Supplied entries.

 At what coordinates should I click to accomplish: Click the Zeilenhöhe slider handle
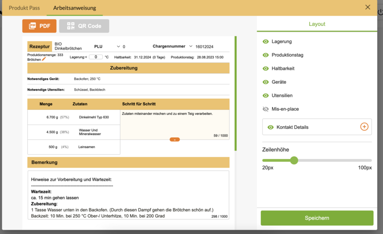294,160
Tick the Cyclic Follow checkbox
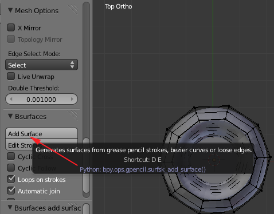This screenshot has height=214, width=274. (x=11, y=168)
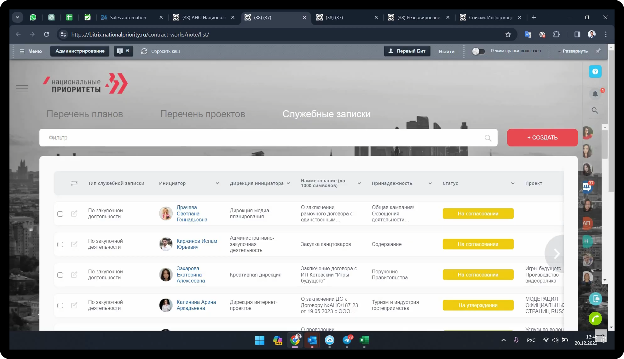The width and height of the screenshot is (624, 359).
Task: Open table column settings icon
Action: pyautogui.click(x=74, y=183)
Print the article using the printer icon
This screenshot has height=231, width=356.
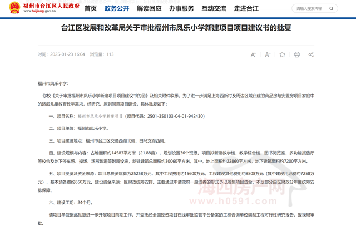(297, 54)
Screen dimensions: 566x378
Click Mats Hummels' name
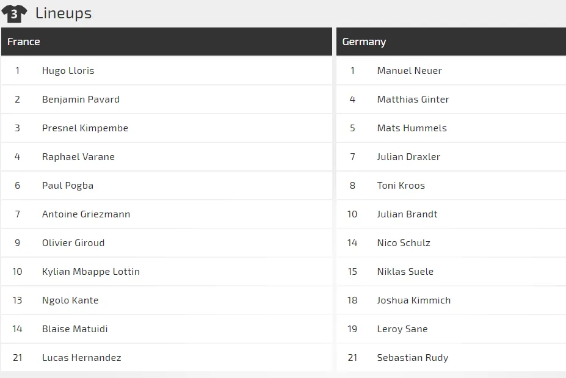pos(412,128)
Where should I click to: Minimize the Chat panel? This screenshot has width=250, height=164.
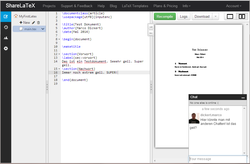(x=243, y=97)
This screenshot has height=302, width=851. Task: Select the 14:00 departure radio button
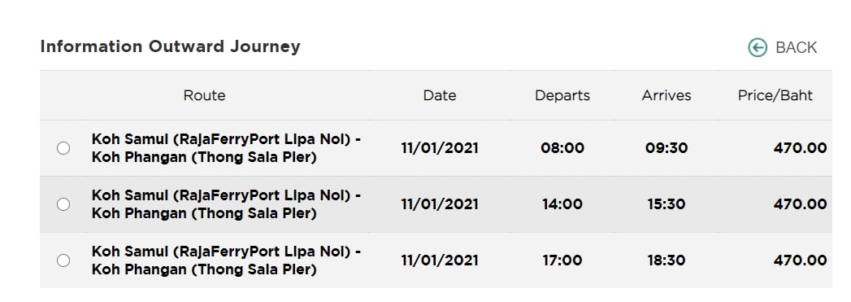[x=63, y=204]
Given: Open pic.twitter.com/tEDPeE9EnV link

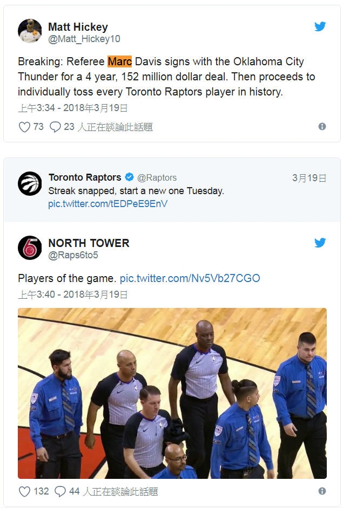Looking at the screenshot, I should [x=108, y=204].
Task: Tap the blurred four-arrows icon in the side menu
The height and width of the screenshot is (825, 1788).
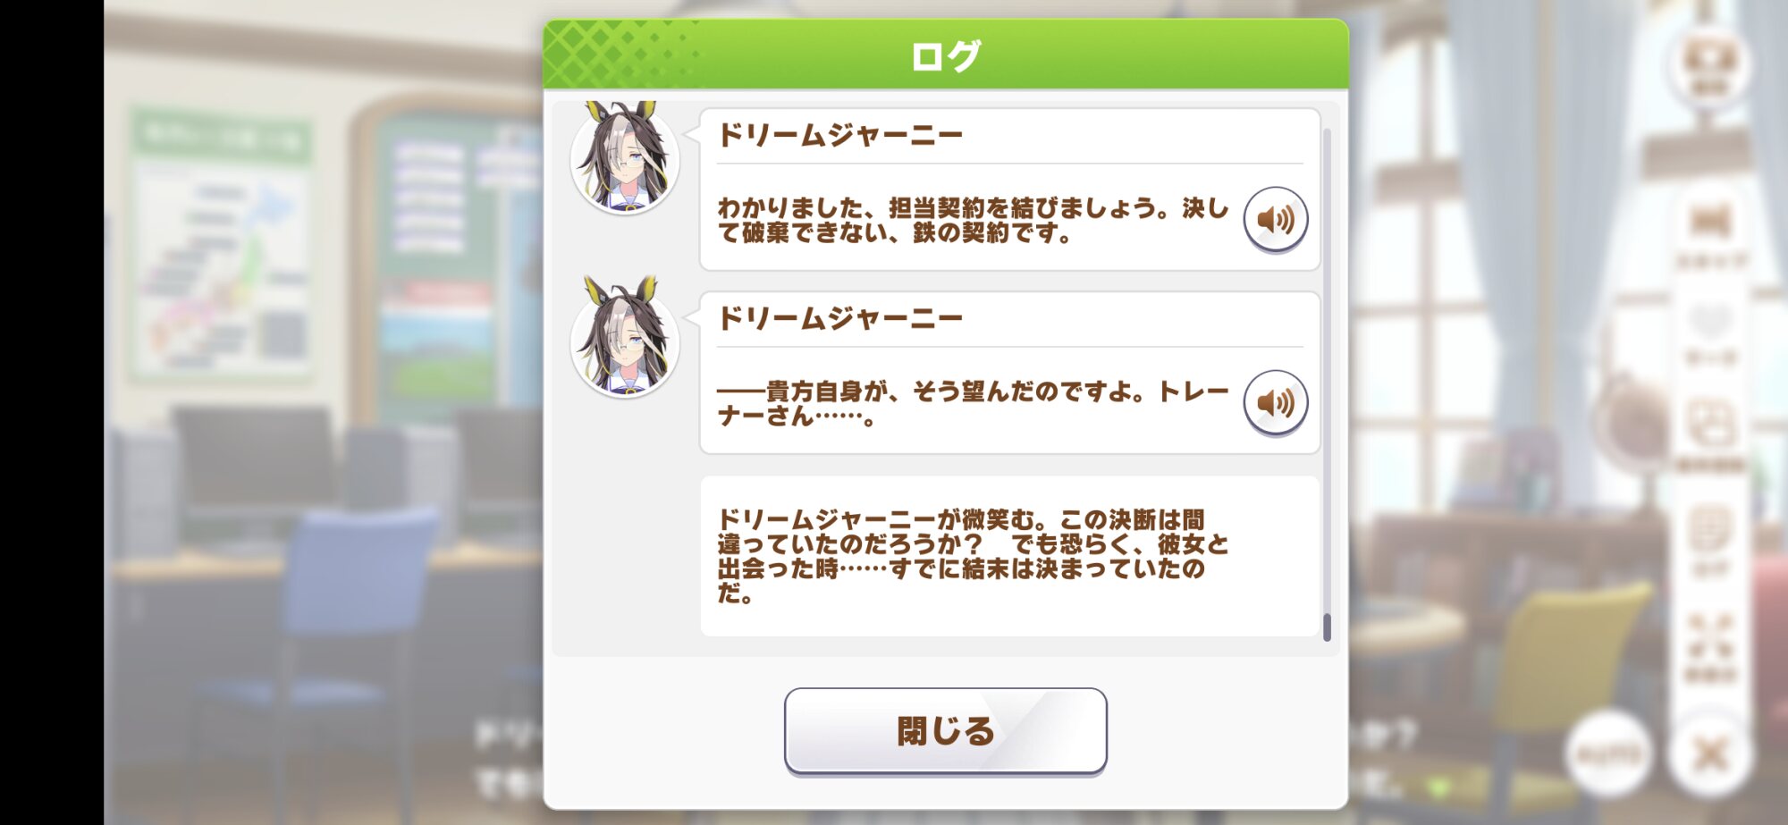Action: [x=1710, y=647]
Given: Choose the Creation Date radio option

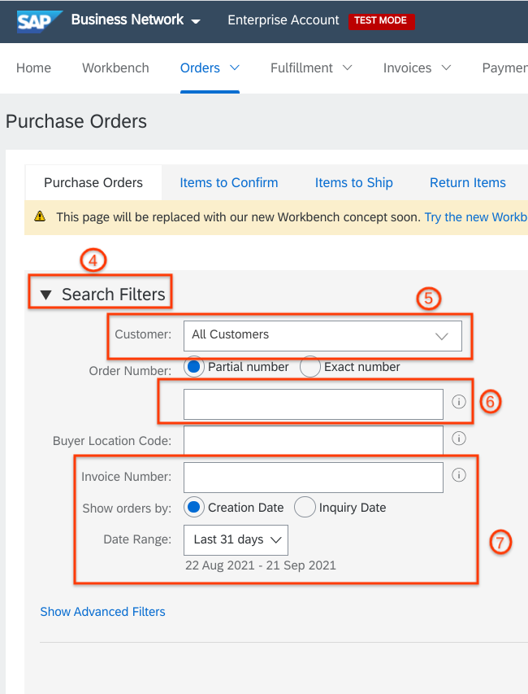Looking at the screenshot, I should tap(194, 507).
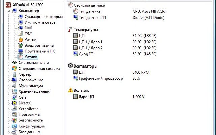Viewport: 216px width, 135px height.
Task: Open the Портативный ПК page
Action: (x=39, y=51)

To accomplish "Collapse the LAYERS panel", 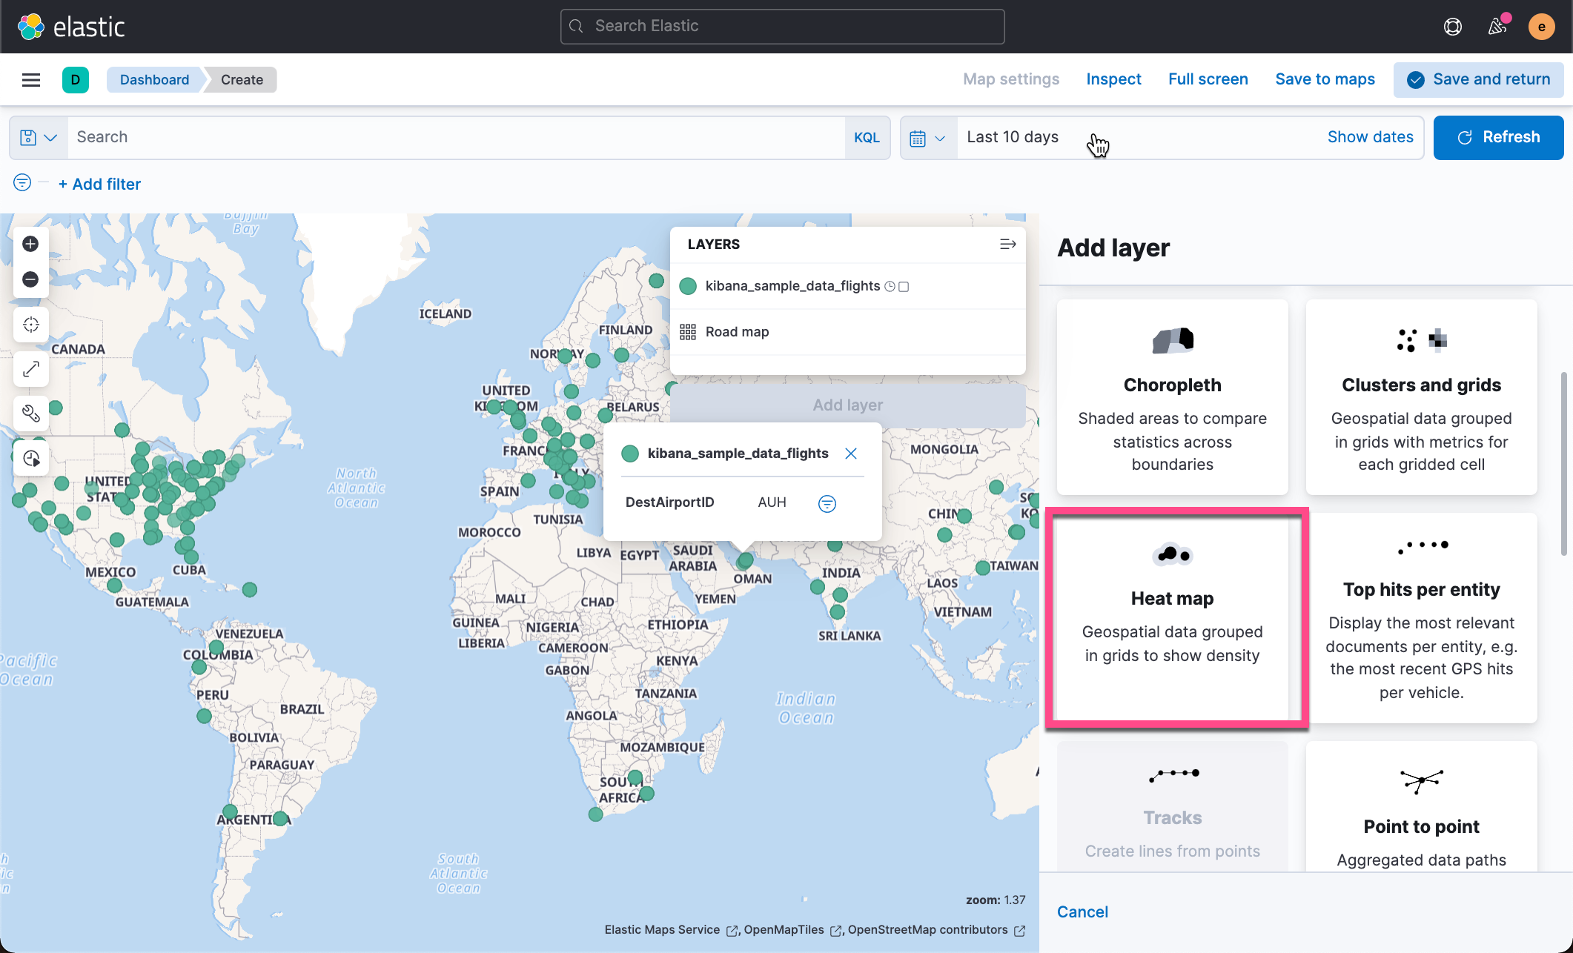I will pyautogui.click(x=1007, y=244).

Requirement. Can you repeat the records from their start through the line with "Action: pyautogui.click(x=74, y=183)", swapping "checkbox" for "toggle", keeping everything else the same, and omitting the pictures?

Response to the exercise.
 At what coordinates should I click to accomplish: Click the Zeilenhöhe slider handle
294,160
Tick the Cyclic Follow toggle
This screenshot has height=214, width=274. (x=11, y=168)
The width and height of the screenshot is (624, 359).
Task: Open table column settings icon
Action: pyautogui.click(x=74, y=183)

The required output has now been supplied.